Matt patiently cut away the remaining blond strands as the nursing staff looked on in mixed horror and amusement. Are they crazy or brilliant? We have already decided to save Eve's least favorite activity (nail grooming) for next week when she's still asleep after surgery.

The anesthesia made Eve's blood pressure drop, so she needed to get some IV fluids to try to bring it back up. Downstairs Eve woke up when we pinned her down to get a pulse-ox reading, but that seemed to be just the thing she needed. Her blood pressure started to rise, probably as a result of the primal screams. And she decided to quench her thirst with some juice after said screams. Then Upstairs Eve reappeared and we were cleared to leave.

The scans were supposed to be reviewed this afternoon with Eve's doctors, but I'm doubting that happened since they were nonexistent at that point. (Unless they were able to get that Delorean up to 88 miles per hour.) Tonight, Eve will be discussed at Tumor Board, which to me conjures up an image of the Brain Trust from Scrubs.
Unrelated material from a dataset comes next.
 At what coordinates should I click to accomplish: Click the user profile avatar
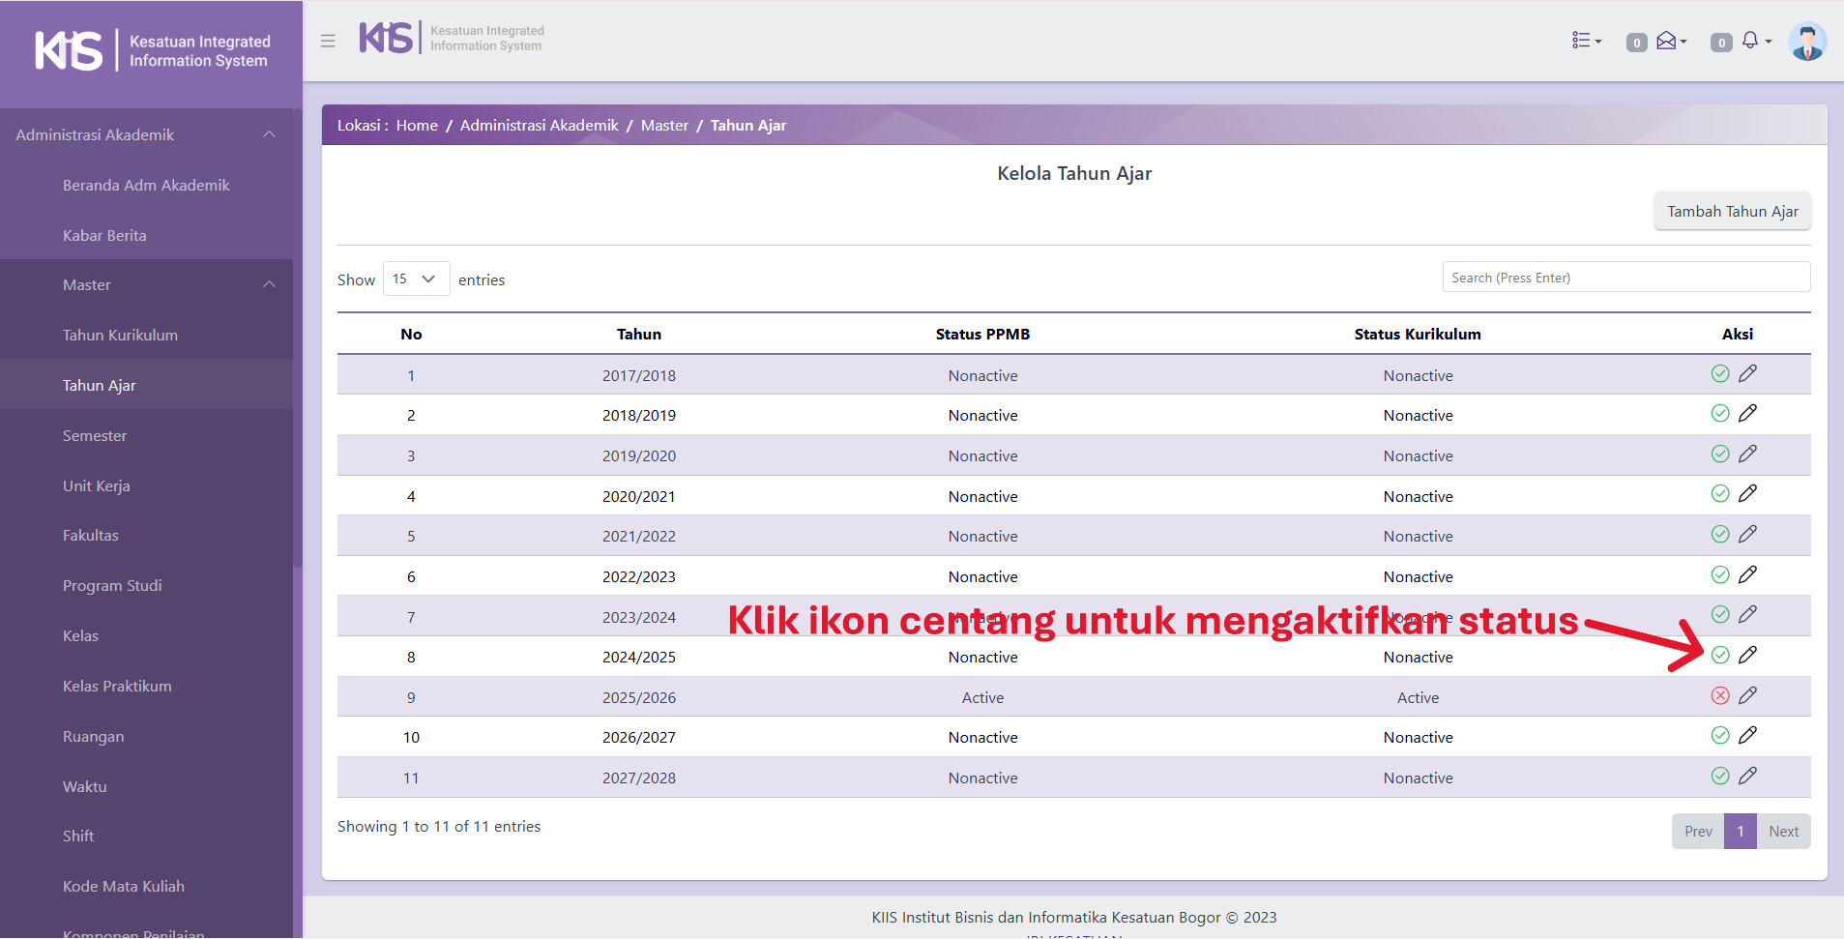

Tumor Board sounds like such an ominous body. Tumor Board is made up of lots of docs who discuss difficult cases and treatment options. Tumor Board is familiar with Eve's case. Eve is what you would call a "Tumor Board Celebutante." Tumor Board is going to decide what kind of heroic surgery might be done to possibly spare some of Eve's right kidney. Tumor Board might be drinking coffee and enjoying some light snacks. Does Tumor Board discuss anything that's not a toomah?


  1. What a long day for all of you. Eve is such a trooper. Can't wait to hear what the toomah board has to say about her case and surgery.

    Also glad to hear your washing machine is fixed. Finally! How many gift cards did you end up with?

  2. I couldn't help but roar with laughter about the garlic on the pizza, only because I made the exact same mistake in the Duke Cafeteria (err Atrium). Except I never did find those packets of parmesian cheese. Now I know.

    Aren't the folks in the Radiology recovery area the greatest. Rebecca has had multiple MRI scans and those nurses are fabulous.

    Best of luck with results of the Tumor Board.
    And have fun spending those Gift cards. Well earned if I do say so.

  3. Here is a link to more information about the genetics of Wilms tumor, Aniridia, Genitourinary Anomalies, and Mental Retardation Syndrome that was prepared by our genetic counselor and which has links to some useful resource for those dealing with this condition: There is also a number listed for anyone who wants to speak to a genetic counselor by phone. I hope it helps. Thanks, AccessDNA

  4. Thanks, shashank. I actually know someone who might have a child with WAGR. How did you come across this blog?